According to the text on teacher contract restrictiveness, how much less restrictive than the state average is the CBA in Aberdeen School District when the full range of provisions is used?

* **Text provided**
◆ ◆ ◆ ◆ ◆ ◆ ◆

Our final data set comprised high-profile provisions, those talked about in the popular press and cited in prior subjectively focused academic research (Koski & Horng, 2007; Moe, 2005, 2009). Table 9 lists the “cherry-picked” provisions included in our final analyses. These provisions should adequately capture a district’s “visible” restrictiveness.
One of the strengths of the PIIR method is that it is highly objective; that is, researchers do not determine a priori which provisions should receive the most weight in the analysis. Thus, it may seem counterintuitive to apply the PIIR method to a subjectively chosen subset of provisions. However, many researchers only have access to data on high-profile provisions—for example, the National Council on Teacher Quality (2009) maintained a publicly available database of high-profile provisions for 150 large districts across the country—and the PIIR method can still generate an objective measure of CBA restrictiveness given the subset of provisions considered. The question we investigate, then, is whether high-profile provisions contribute to the same latent restrictiveness as the full range of provisions.
Restrictiveness Estimates and Internal Validity Assessment
We have described our data and a method of analysis (PIIR) that yields a measure of restrictiveness based on all provisions. This measure should capture the content of negotiations and reflect the underlying complexity of forces affecting a bargaining relationship. How restrictive are the 270 teacher contracts in the state of Washington, and does the PIIR estimate produced from all provisions correlate with PIIR estimates that rely on a reduced set of provisions, particular subsets of provisions, or particular cherry-picked provisions utilized in prior research? In this section, we present restrictiveness estimates for every CBA in our data set and discuss the relationship between measures of restrictiveness relying on various data subsets.
We use our item response data to obtain a “restrictiveness” measure for each contract and each provision in all 270 of Washington’s CBAs. Restrictiveness estimates obtained via fixed effects logit PIIR are presented in Column 2 of Table 10. All results have been standardized to have mean 0 and standard deviation 1 within each model.16 Therefore, the magnitude of each coefficient should be interpreted in standard deviations of restrictiveness; for example, the CBA in Aberdeen School District is 0.24 standard deviations less restrictive than the average CBA in the state when we use the full range of provisions in our data set (column 2, Table 10). Column 3 of Table 10 displays each district’s restrictiveness estimate based on the objectively reduced data set described above. Column 4 of Table 10 provides district restrictiveness estimates based on the “cherry-picked” set of provisions identified in Table 9. Columns 5 to 12 of Table 10 present results by subsection of the CBA (the categories corresponding to each column are listed at the end of Table 10.)

◆ ◆ ◆ ◆ ◆ ◆ ◆

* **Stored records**
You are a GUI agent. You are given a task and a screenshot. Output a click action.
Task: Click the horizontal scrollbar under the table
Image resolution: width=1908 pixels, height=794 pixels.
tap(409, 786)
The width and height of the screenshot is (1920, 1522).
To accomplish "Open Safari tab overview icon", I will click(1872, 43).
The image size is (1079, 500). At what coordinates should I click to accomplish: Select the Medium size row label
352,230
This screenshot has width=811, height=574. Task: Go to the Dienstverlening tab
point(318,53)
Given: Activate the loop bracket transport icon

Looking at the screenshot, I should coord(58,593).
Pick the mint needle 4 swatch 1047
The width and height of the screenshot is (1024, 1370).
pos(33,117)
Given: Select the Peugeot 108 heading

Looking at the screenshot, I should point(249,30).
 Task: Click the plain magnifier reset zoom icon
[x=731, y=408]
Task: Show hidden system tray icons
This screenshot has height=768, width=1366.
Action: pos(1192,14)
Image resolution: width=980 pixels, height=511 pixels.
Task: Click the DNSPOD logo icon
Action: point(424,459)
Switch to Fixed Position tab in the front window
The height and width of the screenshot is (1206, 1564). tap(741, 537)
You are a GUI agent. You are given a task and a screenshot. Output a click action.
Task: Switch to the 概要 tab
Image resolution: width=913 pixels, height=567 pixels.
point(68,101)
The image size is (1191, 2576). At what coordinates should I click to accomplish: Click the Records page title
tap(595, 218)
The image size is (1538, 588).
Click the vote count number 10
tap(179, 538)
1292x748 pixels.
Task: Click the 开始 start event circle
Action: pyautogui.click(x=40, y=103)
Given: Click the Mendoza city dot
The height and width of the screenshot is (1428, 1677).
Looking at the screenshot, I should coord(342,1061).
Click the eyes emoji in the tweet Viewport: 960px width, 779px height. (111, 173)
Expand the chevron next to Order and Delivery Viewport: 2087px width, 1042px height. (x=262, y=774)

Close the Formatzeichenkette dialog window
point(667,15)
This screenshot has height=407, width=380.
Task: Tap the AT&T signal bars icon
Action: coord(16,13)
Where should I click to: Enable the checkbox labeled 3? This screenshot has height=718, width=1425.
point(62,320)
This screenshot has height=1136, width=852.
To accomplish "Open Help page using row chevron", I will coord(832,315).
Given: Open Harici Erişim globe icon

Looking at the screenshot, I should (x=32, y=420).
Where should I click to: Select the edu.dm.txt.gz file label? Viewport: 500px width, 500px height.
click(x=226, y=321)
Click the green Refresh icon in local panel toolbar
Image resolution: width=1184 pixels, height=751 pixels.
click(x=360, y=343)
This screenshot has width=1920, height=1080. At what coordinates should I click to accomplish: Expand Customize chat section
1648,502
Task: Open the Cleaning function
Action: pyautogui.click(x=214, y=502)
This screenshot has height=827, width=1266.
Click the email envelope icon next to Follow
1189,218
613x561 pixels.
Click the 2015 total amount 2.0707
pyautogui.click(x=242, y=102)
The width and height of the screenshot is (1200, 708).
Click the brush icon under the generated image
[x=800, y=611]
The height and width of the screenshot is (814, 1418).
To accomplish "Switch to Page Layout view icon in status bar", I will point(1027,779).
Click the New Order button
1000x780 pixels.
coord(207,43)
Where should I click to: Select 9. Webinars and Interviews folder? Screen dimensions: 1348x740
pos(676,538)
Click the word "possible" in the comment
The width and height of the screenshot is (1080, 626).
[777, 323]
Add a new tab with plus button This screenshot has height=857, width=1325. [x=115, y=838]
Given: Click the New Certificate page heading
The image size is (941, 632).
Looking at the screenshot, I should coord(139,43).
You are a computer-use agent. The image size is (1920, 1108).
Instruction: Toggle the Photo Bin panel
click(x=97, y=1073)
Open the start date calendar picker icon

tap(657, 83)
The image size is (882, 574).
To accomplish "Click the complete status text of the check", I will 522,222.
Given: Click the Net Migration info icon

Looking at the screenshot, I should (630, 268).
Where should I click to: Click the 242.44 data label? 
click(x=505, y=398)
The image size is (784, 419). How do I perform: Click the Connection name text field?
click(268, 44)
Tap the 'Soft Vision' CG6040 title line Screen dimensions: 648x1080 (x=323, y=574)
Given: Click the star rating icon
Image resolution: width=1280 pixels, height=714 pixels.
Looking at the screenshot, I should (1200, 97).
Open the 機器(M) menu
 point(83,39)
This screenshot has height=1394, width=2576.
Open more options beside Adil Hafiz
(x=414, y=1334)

◆ ◆ ◆ ◆ ◆ ◆ ◆

* **Expected answer**
It is 0.24 standard deviations less restrictive than the average CBA in the state.